» **MATERIAL SUPPLIED**
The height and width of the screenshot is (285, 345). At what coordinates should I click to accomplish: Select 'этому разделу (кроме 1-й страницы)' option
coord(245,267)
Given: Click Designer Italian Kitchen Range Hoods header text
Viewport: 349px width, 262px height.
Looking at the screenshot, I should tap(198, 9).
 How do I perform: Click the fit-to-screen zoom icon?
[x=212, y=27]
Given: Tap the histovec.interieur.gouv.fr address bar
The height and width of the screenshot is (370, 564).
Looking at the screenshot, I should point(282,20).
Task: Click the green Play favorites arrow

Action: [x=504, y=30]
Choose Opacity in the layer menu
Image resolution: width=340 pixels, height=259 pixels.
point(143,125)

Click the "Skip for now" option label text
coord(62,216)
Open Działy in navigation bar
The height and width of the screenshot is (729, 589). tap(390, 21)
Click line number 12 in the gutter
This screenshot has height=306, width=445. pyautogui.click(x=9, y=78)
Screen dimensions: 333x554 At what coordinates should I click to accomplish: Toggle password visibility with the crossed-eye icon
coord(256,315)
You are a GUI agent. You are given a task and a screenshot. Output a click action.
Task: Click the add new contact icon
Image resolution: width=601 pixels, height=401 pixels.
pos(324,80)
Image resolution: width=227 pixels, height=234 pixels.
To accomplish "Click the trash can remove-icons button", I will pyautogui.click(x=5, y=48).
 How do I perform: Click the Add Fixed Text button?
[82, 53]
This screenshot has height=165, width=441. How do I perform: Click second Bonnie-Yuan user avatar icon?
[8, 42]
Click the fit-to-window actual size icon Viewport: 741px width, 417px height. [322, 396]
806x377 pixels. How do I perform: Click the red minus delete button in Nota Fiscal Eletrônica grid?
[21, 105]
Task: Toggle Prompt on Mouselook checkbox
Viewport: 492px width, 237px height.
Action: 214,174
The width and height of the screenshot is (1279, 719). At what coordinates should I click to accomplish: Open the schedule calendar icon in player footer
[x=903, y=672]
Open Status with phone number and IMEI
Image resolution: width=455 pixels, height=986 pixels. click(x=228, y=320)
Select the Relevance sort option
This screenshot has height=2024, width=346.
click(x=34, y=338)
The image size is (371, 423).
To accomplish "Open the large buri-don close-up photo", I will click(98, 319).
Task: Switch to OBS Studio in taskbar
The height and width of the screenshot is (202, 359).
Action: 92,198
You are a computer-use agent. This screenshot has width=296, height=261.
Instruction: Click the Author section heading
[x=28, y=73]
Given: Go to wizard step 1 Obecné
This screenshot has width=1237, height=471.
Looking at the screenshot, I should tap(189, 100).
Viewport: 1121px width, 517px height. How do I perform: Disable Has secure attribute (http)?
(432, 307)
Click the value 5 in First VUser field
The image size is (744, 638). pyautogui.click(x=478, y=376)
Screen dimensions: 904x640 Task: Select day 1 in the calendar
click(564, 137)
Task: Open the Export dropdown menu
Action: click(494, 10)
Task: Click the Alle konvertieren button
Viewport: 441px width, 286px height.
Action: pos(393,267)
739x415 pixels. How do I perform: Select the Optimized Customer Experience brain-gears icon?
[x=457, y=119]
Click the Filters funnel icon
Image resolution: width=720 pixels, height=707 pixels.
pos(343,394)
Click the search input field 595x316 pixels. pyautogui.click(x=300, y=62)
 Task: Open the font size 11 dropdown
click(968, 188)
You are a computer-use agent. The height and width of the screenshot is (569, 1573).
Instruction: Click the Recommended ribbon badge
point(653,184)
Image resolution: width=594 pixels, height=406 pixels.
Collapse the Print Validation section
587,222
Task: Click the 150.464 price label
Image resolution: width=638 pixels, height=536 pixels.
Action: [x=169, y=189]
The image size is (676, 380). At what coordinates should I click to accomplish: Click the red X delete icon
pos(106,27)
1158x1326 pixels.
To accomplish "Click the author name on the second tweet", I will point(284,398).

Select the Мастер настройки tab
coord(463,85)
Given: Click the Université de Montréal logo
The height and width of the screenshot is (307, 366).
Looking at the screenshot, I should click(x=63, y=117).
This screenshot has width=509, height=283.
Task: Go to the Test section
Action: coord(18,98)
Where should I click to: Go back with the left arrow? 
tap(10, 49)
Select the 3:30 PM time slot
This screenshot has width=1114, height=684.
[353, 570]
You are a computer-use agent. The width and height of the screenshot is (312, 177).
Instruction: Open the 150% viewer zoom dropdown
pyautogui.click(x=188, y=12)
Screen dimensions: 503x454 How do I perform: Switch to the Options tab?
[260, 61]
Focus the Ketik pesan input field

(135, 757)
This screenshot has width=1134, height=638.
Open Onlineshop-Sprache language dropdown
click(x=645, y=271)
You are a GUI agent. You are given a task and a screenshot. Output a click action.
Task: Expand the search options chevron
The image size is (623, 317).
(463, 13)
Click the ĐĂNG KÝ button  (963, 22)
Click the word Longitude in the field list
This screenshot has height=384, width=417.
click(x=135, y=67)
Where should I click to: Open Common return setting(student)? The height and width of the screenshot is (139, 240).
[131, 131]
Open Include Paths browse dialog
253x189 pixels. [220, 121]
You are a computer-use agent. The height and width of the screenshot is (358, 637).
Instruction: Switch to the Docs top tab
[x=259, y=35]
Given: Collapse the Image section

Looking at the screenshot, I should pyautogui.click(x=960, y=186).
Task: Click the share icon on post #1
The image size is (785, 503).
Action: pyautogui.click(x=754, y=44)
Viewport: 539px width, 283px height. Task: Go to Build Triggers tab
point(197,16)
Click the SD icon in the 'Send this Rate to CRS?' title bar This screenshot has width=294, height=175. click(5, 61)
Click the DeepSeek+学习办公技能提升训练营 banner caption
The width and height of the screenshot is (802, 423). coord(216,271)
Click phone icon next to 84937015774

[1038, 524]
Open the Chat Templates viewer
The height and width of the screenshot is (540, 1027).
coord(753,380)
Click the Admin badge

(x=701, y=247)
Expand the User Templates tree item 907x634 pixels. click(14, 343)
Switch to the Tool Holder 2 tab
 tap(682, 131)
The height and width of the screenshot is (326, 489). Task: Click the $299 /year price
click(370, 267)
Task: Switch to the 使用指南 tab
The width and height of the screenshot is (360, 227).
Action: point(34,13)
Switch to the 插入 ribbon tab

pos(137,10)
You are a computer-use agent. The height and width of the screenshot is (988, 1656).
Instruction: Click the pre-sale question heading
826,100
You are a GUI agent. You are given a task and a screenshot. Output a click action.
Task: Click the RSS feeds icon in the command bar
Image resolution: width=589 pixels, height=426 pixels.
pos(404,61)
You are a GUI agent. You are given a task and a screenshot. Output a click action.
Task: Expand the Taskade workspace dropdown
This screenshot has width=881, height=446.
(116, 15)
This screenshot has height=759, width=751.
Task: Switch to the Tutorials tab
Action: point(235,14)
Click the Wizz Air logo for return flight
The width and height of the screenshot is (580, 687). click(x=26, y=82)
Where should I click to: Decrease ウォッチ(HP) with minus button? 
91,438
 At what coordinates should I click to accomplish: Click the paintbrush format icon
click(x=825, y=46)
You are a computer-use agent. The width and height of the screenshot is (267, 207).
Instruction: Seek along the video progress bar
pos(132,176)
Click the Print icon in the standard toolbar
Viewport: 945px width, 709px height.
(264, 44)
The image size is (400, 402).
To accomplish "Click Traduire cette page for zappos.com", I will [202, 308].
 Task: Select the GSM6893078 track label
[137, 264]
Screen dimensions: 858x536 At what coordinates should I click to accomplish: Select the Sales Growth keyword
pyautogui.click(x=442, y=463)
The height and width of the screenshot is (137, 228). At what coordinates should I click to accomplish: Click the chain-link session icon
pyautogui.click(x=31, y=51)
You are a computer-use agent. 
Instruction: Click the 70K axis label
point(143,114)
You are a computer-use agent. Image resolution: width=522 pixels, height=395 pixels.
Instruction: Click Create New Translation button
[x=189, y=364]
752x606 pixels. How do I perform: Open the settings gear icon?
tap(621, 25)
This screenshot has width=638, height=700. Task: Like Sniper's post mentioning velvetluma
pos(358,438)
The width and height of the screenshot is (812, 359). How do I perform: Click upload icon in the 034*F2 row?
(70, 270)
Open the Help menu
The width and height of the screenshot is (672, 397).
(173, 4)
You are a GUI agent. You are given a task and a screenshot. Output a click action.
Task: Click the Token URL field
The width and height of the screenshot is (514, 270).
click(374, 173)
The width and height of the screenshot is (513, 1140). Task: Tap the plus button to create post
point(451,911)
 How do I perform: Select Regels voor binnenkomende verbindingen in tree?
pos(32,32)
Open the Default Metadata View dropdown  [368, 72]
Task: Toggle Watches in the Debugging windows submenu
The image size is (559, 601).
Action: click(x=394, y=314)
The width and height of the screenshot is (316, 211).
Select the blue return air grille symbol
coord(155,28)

» **EXERCISE**
Tally up the lines in the preceding listing that contain the string "Expand". Respond with the number and nothing else.

» **EXERCISE RESULT**
3